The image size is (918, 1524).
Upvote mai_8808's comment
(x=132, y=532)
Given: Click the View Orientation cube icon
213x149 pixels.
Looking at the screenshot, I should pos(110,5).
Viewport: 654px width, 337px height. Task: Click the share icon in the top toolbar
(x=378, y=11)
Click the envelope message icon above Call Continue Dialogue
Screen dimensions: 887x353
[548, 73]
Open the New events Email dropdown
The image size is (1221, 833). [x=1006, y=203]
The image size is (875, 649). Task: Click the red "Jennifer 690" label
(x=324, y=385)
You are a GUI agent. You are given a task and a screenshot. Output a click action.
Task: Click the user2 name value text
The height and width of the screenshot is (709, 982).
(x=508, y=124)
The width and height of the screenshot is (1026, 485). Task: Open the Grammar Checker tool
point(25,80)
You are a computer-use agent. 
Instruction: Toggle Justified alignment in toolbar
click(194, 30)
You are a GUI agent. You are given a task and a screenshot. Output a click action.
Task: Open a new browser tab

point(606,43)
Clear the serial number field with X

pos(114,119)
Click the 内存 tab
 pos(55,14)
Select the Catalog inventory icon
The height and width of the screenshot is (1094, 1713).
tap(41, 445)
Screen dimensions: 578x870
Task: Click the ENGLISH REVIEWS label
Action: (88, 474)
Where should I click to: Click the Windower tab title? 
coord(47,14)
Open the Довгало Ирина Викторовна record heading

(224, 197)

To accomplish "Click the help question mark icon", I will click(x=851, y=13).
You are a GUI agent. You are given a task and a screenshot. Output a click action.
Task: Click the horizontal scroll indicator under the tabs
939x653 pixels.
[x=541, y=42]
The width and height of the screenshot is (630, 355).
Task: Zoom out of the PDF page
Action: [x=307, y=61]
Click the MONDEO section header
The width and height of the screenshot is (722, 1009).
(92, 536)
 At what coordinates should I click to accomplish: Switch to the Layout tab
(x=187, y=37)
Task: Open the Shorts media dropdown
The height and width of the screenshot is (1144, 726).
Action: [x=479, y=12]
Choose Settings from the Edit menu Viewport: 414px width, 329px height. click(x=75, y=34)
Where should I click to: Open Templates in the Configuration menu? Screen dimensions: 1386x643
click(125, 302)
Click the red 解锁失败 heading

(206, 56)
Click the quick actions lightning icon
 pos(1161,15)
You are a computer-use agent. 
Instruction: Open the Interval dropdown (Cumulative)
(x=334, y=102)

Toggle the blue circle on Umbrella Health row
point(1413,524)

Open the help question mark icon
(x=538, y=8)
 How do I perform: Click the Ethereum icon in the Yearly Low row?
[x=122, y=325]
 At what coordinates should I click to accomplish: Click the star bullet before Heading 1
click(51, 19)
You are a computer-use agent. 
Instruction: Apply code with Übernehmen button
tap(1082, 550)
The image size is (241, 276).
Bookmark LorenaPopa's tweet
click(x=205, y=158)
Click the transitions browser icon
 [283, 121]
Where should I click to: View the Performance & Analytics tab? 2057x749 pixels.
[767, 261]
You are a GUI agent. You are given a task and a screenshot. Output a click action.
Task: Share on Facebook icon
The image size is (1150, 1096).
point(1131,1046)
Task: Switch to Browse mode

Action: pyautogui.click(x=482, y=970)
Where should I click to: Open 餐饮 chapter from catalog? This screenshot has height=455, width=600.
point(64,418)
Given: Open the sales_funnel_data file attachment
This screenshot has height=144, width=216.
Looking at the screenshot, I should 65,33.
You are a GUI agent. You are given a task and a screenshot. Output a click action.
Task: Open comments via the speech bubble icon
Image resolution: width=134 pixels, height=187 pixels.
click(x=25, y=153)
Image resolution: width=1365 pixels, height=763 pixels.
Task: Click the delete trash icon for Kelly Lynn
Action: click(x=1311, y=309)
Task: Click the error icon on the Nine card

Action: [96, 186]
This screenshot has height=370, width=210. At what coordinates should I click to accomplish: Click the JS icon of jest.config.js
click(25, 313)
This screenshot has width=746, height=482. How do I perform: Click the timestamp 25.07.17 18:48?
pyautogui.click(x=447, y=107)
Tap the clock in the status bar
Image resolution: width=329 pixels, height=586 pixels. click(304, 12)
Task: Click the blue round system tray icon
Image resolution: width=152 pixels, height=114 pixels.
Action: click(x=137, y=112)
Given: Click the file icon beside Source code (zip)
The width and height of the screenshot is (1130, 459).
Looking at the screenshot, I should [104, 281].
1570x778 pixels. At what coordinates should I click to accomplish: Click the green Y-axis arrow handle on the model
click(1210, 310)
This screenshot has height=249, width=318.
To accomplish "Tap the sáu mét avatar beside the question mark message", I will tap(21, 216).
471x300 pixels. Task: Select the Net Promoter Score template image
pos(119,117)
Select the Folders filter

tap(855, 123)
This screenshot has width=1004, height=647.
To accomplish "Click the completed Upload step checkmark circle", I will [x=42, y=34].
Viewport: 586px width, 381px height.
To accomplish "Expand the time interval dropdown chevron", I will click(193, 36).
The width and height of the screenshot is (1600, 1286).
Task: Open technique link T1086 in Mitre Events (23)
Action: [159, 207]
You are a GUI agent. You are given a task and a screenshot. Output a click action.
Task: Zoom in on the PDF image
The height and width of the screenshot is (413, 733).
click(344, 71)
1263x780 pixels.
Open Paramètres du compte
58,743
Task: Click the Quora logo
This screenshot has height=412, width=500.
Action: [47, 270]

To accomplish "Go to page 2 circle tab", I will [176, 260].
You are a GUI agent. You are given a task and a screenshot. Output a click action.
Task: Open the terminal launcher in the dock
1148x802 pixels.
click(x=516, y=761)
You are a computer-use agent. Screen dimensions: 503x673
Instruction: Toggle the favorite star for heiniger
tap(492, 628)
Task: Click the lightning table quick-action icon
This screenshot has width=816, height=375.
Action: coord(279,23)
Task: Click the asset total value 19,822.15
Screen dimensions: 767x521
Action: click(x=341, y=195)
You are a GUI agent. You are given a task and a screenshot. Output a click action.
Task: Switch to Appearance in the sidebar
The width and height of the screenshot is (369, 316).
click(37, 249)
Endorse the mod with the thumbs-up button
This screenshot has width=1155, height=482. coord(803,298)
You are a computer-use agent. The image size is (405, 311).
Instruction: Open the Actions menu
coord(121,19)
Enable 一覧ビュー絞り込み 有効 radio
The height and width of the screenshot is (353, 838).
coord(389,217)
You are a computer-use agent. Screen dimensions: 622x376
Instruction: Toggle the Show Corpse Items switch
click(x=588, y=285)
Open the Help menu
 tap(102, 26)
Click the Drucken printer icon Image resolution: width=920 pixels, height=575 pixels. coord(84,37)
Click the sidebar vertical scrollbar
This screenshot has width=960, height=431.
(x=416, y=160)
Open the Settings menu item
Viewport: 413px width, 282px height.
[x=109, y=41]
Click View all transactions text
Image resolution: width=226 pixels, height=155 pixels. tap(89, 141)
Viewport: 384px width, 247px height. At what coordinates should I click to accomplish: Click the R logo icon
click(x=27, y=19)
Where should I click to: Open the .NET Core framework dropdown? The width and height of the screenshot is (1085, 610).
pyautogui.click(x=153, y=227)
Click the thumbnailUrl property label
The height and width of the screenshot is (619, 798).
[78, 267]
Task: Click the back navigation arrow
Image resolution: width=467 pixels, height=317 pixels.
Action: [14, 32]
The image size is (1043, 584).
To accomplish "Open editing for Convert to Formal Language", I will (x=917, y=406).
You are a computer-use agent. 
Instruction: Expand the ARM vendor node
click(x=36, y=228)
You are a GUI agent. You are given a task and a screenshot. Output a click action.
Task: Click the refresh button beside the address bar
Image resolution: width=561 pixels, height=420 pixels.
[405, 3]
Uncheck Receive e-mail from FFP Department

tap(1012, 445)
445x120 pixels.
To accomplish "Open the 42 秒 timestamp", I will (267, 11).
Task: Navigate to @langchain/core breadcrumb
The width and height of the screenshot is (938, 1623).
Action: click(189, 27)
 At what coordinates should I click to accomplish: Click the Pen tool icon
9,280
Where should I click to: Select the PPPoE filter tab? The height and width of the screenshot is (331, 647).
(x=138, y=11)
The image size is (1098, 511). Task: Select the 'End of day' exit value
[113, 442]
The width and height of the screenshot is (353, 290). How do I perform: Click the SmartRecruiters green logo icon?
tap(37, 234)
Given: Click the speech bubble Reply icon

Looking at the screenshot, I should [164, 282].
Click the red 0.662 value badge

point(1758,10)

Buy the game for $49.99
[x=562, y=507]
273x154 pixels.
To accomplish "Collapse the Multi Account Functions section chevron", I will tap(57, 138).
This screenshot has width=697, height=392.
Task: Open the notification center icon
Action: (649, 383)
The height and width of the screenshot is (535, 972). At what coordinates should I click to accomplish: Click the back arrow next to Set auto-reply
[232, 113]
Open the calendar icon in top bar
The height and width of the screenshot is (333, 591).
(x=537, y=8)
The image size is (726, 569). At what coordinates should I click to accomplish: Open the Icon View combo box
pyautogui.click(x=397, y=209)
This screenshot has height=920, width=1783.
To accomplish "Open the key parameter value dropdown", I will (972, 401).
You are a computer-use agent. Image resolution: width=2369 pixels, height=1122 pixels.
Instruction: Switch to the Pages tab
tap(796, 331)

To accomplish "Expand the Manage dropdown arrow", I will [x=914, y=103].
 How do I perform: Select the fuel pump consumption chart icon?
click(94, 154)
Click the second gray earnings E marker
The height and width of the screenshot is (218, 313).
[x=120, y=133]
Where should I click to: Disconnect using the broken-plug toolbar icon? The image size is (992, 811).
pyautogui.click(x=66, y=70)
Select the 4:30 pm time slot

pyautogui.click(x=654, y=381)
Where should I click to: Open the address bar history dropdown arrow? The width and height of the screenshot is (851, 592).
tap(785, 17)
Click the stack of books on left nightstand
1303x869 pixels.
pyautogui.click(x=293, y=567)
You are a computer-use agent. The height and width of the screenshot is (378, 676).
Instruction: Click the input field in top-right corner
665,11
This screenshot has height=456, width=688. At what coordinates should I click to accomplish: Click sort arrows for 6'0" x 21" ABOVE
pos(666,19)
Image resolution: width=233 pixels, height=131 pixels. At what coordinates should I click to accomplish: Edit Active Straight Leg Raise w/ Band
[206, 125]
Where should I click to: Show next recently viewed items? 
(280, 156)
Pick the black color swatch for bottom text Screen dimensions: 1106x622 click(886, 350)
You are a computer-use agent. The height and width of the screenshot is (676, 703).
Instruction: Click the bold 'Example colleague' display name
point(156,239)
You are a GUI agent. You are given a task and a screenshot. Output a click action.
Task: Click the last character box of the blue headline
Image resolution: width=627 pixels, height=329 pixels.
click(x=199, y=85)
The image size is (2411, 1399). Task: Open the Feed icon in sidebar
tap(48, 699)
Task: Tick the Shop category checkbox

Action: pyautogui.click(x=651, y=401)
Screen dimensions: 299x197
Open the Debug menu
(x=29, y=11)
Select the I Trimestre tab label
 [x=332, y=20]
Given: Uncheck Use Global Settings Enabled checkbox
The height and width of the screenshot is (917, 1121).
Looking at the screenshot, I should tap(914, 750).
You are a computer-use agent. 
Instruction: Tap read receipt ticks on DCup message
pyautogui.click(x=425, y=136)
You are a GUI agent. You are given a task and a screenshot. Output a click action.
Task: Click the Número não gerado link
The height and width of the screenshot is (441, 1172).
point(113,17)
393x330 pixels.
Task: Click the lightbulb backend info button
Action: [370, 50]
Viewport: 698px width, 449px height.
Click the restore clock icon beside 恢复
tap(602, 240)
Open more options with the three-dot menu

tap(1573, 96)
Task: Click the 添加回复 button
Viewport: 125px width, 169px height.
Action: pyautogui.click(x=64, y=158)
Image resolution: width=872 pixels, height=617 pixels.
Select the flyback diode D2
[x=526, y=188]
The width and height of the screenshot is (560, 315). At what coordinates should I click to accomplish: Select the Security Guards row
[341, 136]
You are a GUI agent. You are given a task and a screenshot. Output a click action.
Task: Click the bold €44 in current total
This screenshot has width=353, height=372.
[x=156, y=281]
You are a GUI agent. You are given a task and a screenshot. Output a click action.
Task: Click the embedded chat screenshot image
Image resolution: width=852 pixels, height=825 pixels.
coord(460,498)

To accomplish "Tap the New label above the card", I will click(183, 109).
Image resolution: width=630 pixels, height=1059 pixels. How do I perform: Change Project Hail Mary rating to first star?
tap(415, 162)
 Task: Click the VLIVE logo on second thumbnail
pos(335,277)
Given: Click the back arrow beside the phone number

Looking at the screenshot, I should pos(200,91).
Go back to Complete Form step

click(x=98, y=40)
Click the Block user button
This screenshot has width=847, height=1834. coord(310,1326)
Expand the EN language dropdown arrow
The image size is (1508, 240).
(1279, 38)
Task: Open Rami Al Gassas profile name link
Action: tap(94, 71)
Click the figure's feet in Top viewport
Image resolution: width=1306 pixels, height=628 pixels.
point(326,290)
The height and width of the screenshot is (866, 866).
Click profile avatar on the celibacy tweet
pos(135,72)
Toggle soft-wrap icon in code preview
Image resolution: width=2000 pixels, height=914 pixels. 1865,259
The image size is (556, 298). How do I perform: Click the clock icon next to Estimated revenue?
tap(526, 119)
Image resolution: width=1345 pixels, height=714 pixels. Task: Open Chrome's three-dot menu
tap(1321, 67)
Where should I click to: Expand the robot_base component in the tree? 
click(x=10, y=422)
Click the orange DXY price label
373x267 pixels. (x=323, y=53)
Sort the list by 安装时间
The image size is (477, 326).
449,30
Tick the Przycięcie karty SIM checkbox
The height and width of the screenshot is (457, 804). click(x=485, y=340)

-*-

# [WHAT IS BEING ASKED]
Copy the lines exactly, beginning with the line that contains "Click the quick actions lightning icon" and ending after the line that contains "Looking at the screenshot, I should 65,33.".

# [FINAL RESULT]
Click the quick actions lightning icon
 pos(1161,15)
You are a computer-use agent. 
Instruction: Open the Interval dropdown (Cumulative)
(x=334, y=102)

Toggle the blue circle on Umbrella Health row
point(1413,524)

Open the help question mark icon
(x=538, y=8)
 How do I perform: Click the Ethereum icon in the Yearly Low row?
[x=122, y=325]
 At what coordinates should I click to accomplish: Click the star bullet before Heading 1
click(51, 19)
You are a computer-use agent. 
Instruction: Apply code with Übernehmen button
tap(1082, 550)
The image size is (241, 276).
Bookmark LorenaPopa's tweet
click(x=205, y=158)
Click the transitions browser icon
 [283, 121]
Where should I click to: View the Performance & Analytics tab? 2057x749 pixels.
[767, 261]
You are a GUI agent. You are given a task and a screenshot. Output a click action.
Task: Share on Facebook icon
The image size is (1150, 1096).
point(1131,1046)
Task: Switch to Browse mode

Action: pyautogui.click(x=482, y=970)
Where should I click to: Open 餐饮 chapter from catalog? This screenshot has height=455, width=600.
point(64,418)
Given: Open the sales_funnel_data file attachment
This screenshot has height=144, width=216.
Looking at the screenshot, I should 65,33.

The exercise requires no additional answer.